* Start Text block *
Tiago de Paula Peixoto wrote:
On 10/31/2005 04:04 PM, Jonathan Turkanis wrote:
In the above example, the filter is automatically closed at the end of main; this causes the gzip footer to be written. But since no data was ever compressed, the gzip header has never been written.
I guess this is a bug of some sort. What behavior would you expect in this case? It seems to me it would make the most sense to output data in the gzip format representing a 0-length file.
That would also make sense to me, but it would be inconsistent with the bzip2_compressor behavior, which doesn't write any footer if there was no header.
I can't really change the behavior of bzip2, since it's just a wrapper around libbz2, whereas with gzip I implemented the header and footers myself. I wouldn't worry too much about consistency, since this is a corner case.
Well, anyway is fine for me personally, as long as the resulting file is a valid gzip/bzip2 file (which isn't the case with gzip in 1.33.0). Although, strictly speaking, a zero-length file isn't either a gzip nor a bzip2 file, most people will be able to cope with it nevertheless. So I don't feel strongly about it either way.
But people still may expect (as I did) that changing between gzip_compressor and bzip2_compressor would maintain this same invariant. So I would prefer having both writing nothing to the stream in this case, than having them behaving differently (since bzip2 can't be changed easily).
Since I can't easily produce similar behavior for all the compression filters, maybe I should specify in the docs that the output of the compression filters is well-defined only if some data is written.
Would you find it too ugly/wrong to modify gzip_compressor to delay the writing of the header until some data would be sent?
* End Text block *
* Start Supplied entries *
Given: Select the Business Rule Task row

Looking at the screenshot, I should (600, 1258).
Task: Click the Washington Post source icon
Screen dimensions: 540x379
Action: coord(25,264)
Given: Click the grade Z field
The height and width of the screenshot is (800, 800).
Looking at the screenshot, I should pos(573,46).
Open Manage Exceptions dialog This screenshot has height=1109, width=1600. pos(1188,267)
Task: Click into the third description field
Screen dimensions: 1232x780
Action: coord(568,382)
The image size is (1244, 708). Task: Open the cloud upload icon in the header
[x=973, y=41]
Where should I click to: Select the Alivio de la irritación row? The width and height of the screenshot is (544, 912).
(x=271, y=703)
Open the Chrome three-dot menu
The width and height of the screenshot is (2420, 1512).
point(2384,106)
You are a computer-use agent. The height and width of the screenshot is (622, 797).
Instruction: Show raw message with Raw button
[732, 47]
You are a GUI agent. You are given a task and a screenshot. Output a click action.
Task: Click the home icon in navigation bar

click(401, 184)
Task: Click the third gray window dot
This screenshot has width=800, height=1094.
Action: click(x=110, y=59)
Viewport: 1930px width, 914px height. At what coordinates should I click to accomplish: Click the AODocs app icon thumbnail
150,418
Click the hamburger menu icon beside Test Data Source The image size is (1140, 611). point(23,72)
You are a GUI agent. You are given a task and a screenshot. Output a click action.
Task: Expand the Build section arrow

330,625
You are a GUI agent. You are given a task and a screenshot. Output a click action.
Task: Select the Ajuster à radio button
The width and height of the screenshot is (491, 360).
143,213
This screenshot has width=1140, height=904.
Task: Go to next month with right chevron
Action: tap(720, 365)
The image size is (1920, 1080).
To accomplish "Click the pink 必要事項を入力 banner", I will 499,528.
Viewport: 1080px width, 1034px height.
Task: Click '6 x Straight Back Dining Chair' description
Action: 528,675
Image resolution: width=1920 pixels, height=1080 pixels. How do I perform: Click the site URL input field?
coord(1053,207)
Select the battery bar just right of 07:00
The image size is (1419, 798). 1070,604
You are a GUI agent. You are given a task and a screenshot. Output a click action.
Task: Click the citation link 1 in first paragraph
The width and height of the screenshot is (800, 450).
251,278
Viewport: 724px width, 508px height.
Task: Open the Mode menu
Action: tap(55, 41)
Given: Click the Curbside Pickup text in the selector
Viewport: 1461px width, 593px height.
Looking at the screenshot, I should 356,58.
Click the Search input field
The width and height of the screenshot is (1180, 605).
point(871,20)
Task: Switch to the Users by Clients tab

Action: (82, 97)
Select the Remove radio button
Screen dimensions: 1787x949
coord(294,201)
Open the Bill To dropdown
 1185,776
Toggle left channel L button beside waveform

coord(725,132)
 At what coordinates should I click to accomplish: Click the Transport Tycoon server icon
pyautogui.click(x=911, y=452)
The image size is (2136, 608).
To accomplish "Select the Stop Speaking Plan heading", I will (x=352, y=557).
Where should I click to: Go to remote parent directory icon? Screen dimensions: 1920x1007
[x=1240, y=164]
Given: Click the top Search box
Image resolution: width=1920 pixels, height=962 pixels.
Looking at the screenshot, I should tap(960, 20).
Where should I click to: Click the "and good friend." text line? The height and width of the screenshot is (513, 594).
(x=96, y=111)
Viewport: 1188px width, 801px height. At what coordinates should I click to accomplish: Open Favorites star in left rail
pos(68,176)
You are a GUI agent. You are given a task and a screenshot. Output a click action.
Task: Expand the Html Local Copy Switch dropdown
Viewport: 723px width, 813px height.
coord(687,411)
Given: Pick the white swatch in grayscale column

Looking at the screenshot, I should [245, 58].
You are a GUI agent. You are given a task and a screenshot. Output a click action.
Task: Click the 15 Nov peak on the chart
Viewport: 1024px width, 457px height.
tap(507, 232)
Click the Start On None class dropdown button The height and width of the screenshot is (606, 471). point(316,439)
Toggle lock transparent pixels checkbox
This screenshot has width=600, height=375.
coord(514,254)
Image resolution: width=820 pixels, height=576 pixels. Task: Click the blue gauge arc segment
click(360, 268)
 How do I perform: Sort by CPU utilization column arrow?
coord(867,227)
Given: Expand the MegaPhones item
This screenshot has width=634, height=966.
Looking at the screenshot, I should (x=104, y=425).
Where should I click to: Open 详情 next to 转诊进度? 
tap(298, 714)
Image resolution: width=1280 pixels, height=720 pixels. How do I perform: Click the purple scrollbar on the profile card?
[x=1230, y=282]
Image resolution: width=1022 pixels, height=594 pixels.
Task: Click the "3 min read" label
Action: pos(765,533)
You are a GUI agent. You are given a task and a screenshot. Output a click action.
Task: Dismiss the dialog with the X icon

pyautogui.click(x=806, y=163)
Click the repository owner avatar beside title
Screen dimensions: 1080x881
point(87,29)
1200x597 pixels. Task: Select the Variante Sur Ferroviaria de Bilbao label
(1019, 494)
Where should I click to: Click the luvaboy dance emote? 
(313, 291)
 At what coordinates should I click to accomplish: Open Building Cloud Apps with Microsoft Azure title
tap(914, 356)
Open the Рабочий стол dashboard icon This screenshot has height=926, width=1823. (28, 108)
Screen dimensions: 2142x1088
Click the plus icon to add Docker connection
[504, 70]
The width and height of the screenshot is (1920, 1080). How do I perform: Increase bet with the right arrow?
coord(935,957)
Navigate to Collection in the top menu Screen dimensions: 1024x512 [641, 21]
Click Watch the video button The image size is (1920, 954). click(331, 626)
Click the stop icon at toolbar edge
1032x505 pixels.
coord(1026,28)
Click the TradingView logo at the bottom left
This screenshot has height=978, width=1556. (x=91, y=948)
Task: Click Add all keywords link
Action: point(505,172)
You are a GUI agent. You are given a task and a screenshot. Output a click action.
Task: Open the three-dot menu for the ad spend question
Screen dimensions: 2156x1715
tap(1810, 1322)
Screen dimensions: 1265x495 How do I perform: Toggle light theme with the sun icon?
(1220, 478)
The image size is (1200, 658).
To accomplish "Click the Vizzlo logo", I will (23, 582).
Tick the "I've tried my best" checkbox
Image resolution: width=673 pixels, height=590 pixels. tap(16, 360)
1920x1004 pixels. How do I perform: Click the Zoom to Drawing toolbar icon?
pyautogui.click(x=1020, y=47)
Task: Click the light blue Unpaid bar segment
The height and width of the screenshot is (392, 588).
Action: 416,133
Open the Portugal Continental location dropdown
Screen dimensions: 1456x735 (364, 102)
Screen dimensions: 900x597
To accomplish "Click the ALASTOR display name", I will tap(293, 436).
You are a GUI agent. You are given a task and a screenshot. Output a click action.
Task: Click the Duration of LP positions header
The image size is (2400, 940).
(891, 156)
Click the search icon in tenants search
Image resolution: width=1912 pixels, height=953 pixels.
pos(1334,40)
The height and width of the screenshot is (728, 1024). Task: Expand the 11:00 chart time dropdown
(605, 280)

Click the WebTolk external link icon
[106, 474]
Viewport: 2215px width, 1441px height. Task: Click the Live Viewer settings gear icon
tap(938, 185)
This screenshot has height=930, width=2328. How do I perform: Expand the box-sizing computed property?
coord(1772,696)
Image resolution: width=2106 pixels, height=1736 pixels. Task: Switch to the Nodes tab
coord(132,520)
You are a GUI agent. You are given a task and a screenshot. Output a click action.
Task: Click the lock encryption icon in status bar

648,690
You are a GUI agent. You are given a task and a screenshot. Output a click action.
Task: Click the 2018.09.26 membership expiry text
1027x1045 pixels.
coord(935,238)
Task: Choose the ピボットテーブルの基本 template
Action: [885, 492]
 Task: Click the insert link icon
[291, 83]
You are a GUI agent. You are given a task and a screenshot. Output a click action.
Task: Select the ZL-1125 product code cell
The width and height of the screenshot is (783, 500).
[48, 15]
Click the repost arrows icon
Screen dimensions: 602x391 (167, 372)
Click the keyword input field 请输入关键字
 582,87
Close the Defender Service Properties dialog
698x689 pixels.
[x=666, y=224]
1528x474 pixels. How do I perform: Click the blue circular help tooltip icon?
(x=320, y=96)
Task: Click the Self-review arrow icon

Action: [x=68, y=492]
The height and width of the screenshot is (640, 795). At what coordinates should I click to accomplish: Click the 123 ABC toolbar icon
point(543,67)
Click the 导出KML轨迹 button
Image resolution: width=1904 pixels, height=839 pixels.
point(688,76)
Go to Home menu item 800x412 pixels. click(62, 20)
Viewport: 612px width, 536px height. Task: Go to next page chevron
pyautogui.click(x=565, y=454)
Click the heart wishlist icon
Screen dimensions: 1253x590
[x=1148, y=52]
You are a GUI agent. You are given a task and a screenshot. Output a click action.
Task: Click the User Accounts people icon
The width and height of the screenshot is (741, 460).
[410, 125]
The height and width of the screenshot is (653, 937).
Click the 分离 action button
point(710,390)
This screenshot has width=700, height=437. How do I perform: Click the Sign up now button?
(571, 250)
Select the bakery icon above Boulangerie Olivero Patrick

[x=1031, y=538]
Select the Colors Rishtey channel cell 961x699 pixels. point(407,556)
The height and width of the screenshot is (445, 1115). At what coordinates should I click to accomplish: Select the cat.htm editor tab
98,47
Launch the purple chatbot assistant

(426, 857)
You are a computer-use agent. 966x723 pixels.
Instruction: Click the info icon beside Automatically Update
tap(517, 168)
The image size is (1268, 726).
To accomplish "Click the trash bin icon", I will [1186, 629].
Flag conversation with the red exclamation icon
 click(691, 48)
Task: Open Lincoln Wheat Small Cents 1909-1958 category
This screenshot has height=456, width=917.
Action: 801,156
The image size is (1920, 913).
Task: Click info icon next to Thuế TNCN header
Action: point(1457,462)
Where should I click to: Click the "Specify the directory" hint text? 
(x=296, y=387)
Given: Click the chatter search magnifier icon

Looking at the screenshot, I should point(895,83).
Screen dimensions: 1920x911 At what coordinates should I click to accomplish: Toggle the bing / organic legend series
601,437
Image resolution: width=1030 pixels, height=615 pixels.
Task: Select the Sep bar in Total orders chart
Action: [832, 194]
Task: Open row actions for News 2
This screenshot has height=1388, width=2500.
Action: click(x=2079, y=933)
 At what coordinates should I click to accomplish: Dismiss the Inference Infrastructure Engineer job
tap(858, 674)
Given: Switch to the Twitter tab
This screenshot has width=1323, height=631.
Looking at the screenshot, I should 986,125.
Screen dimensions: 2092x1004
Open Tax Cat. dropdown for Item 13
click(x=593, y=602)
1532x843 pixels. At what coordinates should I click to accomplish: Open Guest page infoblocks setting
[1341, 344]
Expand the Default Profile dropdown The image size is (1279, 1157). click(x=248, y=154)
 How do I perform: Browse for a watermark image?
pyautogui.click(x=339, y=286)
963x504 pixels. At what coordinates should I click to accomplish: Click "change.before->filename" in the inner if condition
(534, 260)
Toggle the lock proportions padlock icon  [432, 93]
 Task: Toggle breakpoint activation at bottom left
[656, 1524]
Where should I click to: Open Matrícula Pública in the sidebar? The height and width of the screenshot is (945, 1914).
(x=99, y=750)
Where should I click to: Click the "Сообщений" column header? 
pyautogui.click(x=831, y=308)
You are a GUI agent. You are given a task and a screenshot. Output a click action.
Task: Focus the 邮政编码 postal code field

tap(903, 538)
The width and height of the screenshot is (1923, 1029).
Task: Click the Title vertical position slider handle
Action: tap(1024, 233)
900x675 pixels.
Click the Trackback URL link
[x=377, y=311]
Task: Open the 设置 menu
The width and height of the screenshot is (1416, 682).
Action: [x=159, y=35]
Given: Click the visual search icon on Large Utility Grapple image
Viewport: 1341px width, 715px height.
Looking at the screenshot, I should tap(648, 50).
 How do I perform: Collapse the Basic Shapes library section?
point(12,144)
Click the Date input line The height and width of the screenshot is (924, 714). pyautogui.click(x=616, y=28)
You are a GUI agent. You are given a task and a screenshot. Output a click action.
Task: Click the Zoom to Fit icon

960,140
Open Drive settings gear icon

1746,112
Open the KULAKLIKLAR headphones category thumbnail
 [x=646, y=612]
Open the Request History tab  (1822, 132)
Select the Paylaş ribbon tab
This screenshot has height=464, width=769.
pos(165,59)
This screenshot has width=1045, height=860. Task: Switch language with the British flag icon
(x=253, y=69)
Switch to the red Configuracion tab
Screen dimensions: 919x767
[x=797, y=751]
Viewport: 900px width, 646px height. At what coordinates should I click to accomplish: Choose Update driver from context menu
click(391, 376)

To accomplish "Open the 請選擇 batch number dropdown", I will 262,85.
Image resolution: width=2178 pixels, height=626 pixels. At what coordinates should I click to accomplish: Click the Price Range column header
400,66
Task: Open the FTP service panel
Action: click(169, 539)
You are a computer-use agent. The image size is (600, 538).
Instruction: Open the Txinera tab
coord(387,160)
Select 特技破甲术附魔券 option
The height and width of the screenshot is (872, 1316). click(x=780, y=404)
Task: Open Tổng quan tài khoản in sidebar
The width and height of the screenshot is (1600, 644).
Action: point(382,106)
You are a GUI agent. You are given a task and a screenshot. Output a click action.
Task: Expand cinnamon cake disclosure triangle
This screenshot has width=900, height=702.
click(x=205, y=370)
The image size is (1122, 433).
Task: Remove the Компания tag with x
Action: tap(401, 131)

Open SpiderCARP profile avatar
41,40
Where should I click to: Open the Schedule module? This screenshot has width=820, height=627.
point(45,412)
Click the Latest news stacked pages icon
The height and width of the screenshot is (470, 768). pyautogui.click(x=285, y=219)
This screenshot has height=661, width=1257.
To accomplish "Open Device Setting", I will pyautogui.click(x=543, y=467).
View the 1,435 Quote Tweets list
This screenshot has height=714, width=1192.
* End Supplied entries *
## Work instructions
1: Copy everything in the listing from the line containing "Select the Paylaş ribbon tab" down to the line containing "click(391, 376)", reproducing each line unchanged.
2: Continue the thread about gzip and bzip2 compressor output from the point where it ends.

## Answers to the problems
1:
Select the Paylaş ribbon tab
This screenshot has height=464, width=769.
pos(165,59)
This screenshot has width=1045, height=860. Task: Switch language with the British flag icon
(x=253, y=69)
Switch to the red Configuracion tab
Screen dimensions: 919x767
[x=797, y=751]
Viewport: 900px width, 646px height. At what coordinates should I click to accomplish: Choose Update driver from context menu
click(391, 376)

2:
It's easy to do (when rephrased ;-) ), but I'm not sure it makes that much sense. If you're just compressing and decompressing, it's easy to treat the case of an empty file specially. But if you have a long chain of filters with a compressor or decompressor in the middle, thing could get messy.
And also it would create an impossibility of just visiting a file in append mode, without writing any data to it.
I don't follow. What do you want to be able to do?
Well, suppose a program keeps a log file which is gzipped. Every time the program runs, and opens the log file in append mode, some data gets written to the file, even if the program exits without logging any information, which would make the file grow continuously, albeit slowly. Of course, the obvious workaround would be to delay the opening of the logfile until there's some data to be written. But that may be less convenient and/or intuitive.
This sounds difficult to implement, since when you open the log for appending you have to find a way to restore the compressor to the state it was in when it finished compressing the existing data. The only way I know how to do this would be to decompress the data, then compress it again.
This could be fixed if gzip_compressor were seekable. Is this possible to be implemented?
The only way I can see to implement this would be to buffer all i/o and only compress or decompress it when the stream is closed. This could be implemented as an adapter that would work with almost any filter, so I wouldn't want to build it into gzip. I'll put this on my list of possibilities for 1.34.
So the entire uncompressed file would be in memory? Doesn't the gzip/bzip2 interface provide a more efficient alternative? Not even to seek only forward?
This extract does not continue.